Claude is overly dismissive of the political reality. While the Scottish experience serves as a warning, the UK government is under immense pressure to show 'action' on cost-of-living. Even a watered-down policy creates a 'regulatory overhang' that forces REITs like Grainger to trade at a permanent discount to NAV. The real risk isn't just the cap itself, but the signal it sends to institutional capital: that UK residential real estate is now a politically sensitive, low-yield utility.
"Yield compression risks BTL mortgage defaults, pressuring banks' balance sheets more than REIT valuations."
Gemini's regulatory overhang is valid but misses the leverage bomb: 70% of BTL portfolios are individually owned with 60-75% LTV mortgages (Bank of England data).
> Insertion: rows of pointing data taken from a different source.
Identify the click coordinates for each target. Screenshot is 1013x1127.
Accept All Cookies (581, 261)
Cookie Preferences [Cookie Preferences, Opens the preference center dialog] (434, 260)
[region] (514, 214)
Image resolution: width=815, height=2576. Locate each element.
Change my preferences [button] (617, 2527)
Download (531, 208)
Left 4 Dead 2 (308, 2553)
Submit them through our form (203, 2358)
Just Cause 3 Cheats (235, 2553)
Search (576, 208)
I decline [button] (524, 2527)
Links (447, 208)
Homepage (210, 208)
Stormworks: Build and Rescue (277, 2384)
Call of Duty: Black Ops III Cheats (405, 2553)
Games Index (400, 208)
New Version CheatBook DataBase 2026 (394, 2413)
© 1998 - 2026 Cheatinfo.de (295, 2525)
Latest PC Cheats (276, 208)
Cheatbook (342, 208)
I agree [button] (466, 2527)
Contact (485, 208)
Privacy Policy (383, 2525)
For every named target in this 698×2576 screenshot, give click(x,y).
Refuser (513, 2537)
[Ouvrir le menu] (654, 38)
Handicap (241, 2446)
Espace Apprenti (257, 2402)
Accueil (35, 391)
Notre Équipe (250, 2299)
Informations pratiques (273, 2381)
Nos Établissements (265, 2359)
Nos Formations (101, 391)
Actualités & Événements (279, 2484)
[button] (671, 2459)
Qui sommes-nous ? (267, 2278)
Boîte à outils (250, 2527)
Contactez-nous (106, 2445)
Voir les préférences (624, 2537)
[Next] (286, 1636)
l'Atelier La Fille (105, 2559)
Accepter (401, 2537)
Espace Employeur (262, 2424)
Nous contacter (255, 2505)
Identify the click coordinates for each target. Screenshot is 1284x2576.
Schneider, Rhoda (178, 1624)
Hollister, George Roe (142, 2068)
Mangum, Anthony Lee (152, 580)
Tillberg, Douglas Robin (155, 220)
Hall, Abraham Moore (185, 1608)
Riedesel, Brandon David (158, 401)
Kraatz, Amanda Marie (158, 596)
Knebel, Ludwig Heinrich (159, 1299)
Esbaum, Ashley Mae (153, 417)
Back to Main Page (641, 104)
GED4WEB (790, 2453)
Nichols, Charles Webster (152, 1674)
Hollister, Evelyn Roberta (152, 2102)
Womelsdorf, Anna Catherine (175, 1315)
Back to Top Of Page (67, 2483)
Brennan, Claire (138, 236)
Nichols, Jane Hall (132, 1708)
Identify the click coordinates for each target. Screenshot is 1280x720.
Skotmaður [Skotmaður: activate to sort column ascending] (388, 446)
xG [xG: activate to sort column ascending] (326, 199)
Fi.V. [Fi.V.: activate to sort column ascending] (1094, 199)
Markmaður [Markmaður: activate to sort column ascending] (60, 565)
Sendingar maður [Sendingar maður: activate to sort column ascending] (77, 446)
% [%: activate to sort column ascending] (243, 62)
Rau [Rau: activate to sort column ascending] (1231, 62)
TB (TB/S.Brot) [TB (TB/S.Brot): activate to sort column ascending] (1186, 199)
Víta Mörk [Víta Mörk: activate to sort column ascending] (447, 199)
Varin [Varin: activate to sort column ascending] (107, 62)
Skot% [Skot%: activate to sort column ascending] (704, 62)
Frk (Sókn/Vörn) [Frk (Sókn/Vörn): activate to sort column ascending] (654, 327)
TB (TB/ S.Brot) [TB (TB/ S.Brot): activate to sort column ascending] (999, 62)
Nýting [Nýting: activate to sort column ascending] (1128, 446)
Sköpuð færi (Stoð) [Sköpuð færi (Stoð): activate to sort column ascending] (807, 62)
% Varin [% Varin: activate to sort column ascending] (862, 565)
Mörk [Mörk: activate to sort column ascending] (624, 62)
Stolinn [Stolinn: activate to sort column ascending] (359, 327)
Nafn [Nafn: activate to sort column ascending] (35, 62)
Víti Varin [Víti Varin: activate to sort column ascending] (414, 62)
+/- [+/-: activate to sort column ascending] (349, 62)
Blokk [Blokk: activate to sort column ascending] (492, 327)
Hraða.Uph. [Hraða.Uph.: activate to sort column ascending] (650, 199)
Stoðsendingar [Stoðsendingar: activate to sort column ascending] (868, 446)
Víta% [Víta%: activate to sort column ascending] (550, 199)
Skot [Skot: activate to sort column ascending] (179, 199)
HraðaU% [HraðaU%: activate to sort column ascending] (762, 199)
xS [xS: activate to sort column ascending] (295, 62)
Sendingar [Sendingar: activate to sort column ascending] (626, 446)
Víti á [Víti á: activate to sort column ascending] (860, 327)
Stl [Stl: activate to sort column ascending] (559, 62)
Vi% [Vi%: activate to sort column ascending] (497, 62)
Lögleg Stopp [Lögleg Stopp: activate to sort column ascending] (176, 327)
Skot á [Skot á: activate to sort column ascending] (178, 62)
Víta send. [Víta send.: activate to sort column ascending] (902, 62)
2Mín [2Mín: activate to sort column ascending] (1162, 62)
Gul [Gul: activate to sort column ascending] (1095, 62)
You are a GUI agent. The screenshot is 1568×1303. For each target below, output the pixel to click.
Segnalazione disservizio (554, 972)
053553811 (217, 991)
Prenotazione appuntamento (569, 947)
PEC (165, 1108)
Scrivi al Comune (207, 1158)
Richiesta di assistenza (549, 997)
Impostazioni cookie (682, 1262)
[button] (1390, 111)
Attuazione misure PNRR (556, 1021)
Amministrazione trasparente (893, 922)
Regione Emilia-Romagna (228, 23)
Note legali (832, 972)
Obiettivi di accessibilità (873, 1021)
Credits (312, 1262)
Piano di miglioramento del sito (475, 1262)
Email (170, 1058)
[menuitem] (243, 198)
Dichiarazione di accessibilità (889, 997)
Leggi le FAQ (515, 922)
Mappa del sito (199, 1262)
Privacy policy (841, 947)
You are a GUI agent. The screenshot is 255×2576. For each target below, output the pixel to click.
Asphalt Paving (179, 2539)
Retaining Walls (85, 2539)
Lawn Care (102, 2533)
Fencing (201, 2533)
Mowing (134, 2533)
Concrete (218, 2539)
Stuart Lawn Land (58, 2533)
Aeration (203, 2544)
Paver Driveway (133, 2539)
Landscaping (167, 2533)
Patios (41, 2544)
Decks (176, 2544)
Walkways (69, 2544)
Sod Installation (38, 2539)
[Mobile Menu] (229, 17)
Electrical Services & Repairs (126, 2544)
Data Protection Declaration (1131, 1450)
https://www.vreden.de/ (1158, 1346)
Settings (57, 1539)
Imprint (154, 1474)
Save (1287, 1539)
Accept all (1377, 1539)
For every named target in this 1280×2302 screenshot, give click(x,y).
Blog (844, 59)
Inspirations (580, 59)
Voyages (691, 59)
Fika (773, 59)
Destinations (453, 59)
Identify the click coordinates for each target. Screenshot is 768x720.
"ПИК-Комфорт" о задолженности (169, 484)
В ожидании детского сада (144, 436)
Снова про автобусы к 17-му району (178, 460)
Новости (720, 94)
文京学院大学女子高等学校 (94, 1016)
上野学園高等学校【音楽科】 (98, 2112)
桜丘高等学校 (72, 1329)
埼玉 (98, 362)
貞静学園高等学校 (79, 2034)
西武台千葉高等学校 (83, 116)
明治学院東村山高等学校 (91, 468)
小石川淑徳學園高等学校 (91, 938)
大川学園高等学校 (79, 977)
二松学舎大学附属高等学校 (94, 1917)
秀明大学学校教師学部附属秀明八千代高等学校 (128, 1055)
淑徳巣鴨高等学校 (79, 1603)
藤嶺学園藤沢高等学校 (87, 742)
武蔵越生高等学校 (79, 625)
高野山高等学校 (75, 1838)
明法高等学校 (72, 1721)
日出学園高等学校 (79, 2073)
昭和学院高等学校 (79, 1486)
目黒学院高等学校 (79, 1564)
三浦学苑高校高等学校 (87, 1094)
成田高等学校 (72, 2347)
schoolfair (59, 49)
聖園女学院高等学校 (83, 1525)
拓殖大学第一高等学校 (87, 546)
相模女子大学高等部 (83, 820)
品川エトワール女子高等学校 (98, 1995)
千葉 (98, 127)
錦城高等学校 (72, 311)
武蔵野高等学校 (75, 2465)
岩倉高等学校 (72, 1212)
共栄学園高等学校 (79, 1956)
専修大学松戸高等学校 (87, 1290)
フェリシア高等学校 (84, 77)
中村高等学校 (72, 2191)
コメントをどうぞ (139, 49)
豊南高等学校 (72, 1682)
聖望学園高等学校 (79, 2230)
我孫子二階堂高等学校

Caps eroding yields below 5% debt service costs trigger forced sales and defaults, slamming lenders like Lloyds (LLOY.L, £50bn BTL book) far more than institutional REITs. Scotland's post-cap surge was temporary; permanence here means chronic bank provisioning hits.
"The real systemic risk is BTL forced liquidations triggering a deflationary spiral in secondary rental stock, not REIT multiple compression."
Grok's leverage bomb is the real transmission mechanism, but it's incomplete. BTL defaults don't just hit Lloyds—they trigger forced liquidations that *accelerate* the supply collapse everyone fears. Institutional REITs can absorb a 10-20% multiple compression; a wave of distressed sales from 1.3m BTL owners crushes secondary-market pricing and paradoxically worsens affordability. The policy creates a deflationary asset spiral, not a controlled yield compression.
"The real risk to pricing is policy signaling and lender forbearance, not an immediate crash from BTL defaults."
Grok's 'leverage bomb' overstates immediate distress without acknowledging lender forbearance and rate resets. Even with 60-75% LTV, many BTL loans are cash-flow resilient if rents hold, and banks can modify covenants rather than force sales. The real channel is market pricing risk from policy signaling, not a wave of defaults. If banks quietly reprice and extend facilities, price impact may be muted versus a sharp drop in demand for BTL loans.
The panel generally agrees that the IPPR's 'double lock' rent cap proposal, while aiming to ease household budgets, risks exacerbating the UK's supply crunch and could lead to a 'flight to quality' among landlords, potentially driving down secondary-market maintenance and increasing regulatory risk for REITs like Grainger.
None identified
The 'leverage bomb' - forced sales and defaults among 'buy-to-let' landlords with high loan-to-value mortgages, which could trigger a wave of distressed sales and accelerate the supply collapse, worsening affordability.